Text segment →
Subscriber growth at UAE telecoms Etisalat and du probably slowed in the fourth quarter, while Saudi Arabia’s Mobily may beat analyst forecasts following a strong Haj season, EFG-Hermes predicts.

“We continue to believe that MENA telecom stocks will perform relatively well over the next few months, as telecommunications remain one of the sectors least affected by the global economic conditions,” analysts Marise Ananian and Nadine Ghobrial wrote in a note to investors.

Fourth quarter earnings at Etisalat are likely to be flat on the quarter, as UAE population and economic growth begins to decelerate. The second largest Arab economy is responsible for 90 percent of the company’s revenue.

Mobile subscribers in the UAE may have risen to 7.3 million at the end of December, implying a market share of 74 percent and a total mobile penetration of 172 percent.

Fixed line subscribers grew to 1.38 million, implying a market share of 84 percent, EFG-Hermes said.

The investment bank is forecasting a 28.2 percent rise in full year net income to 9,351 million dirhams ($2.5 billion) on net revenue that rose 20.7 percent to 25,763 million dirhams ($7 billion).

Supplied material →
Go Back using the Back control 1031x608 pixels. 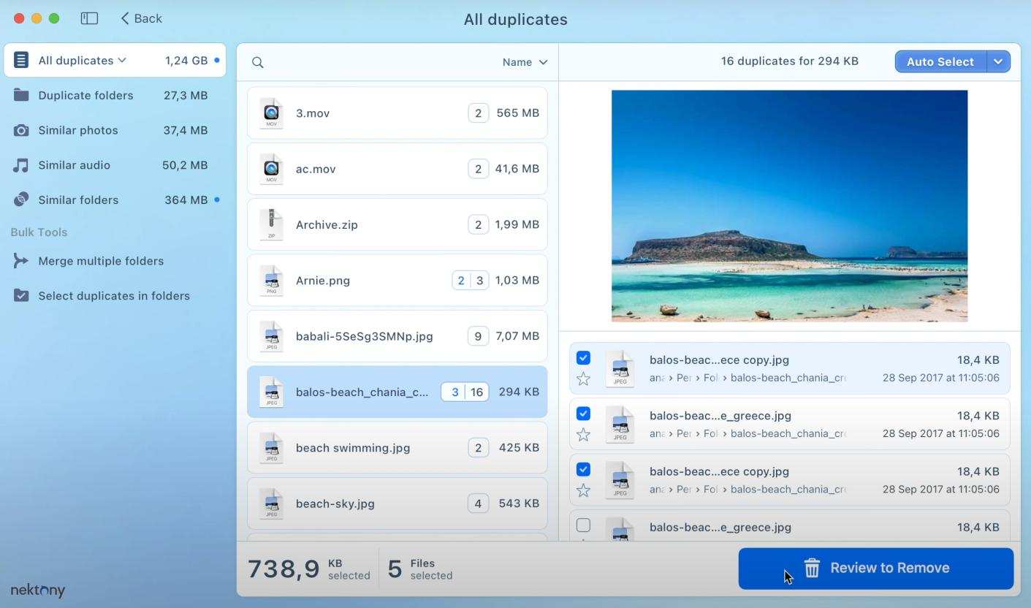[x=140, y=18]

Problems to work on →
1. Reproduce a passage from the telecom earnings text word for word, starting with "Fourth quarter earnings" and going on through "of 172 percent.".
2. Pick up the telecom earnings text where it stops and keep writing it.

Solved tasks →
1.
Fourth quarter earnings at Etisalat are likely to be flat on the quarter, as UAE population and economic growth begins to decelerate. The second largest Arab economy is responsible for 90 percent of the company’s revenue.

Mobile subscribers in the UAE may have risen to 7.3 million at the end of December, implying a market share of 74 percent and a total mobile penetration of 172 percent.

2.
Rival du is estimated to have had 3.05 million subscribers, of which around 2.3 million were active, by the end of December, implying a market share of around 26 percent.

Revenue is expected to have grown by 8. 6 percent on the quarter, boosted by strong mobile revenue growth.

“We believe that du’s results for the fourth quarter could surprise positively, especially after the extensive offers related to the Haj and new year,” the analysts wrote.

In December, du became the first UAE operator to introduce unified roaming tariffs in the GCC, whereby subscribers pay 1.25 dirhams($0.34) per minute for local and incoming calls.

du may post a net full year loss of 41 million dirhams ($11 million) and a 152 percent rise in revenue to 3,874 million dirhams ($1,055 million), EFG said.

The bank revised estimates for Saudi Arabia’s Mobily upwards following what it believes was a strong Hajj season.

Net profit in the fourth quarter is believed to have risen 24.3 percent to SAR670 million ($179 million) on revenue that grew 9.9 percent on the quarter to SAR3.1 billion ($0.83 billion).

Net income for the year is seen rising 43.8 percent to SAR984 million ($529 million) on revenue that was up 28 percent to SAR10, 800 million ($2,880 million).

EFG Hermes estimates that Mobily added 500,000 new active mobile subscribers during the fourth quarter, resulting in 11.4 million subscribers by the year end.

A 36 percent market share estimate is based on the assumption that Zain Saudi ended 2008 with 1.6 million active subscribers, or a 5 percent market share.

“Media reports have quoted Saad Al- Barrak, Zain Group' s CEO, as saying that Zain Saudi ended the year with 3 million subscribers, which we believe is the closing rather than the active number of subscribers,” the analysts said.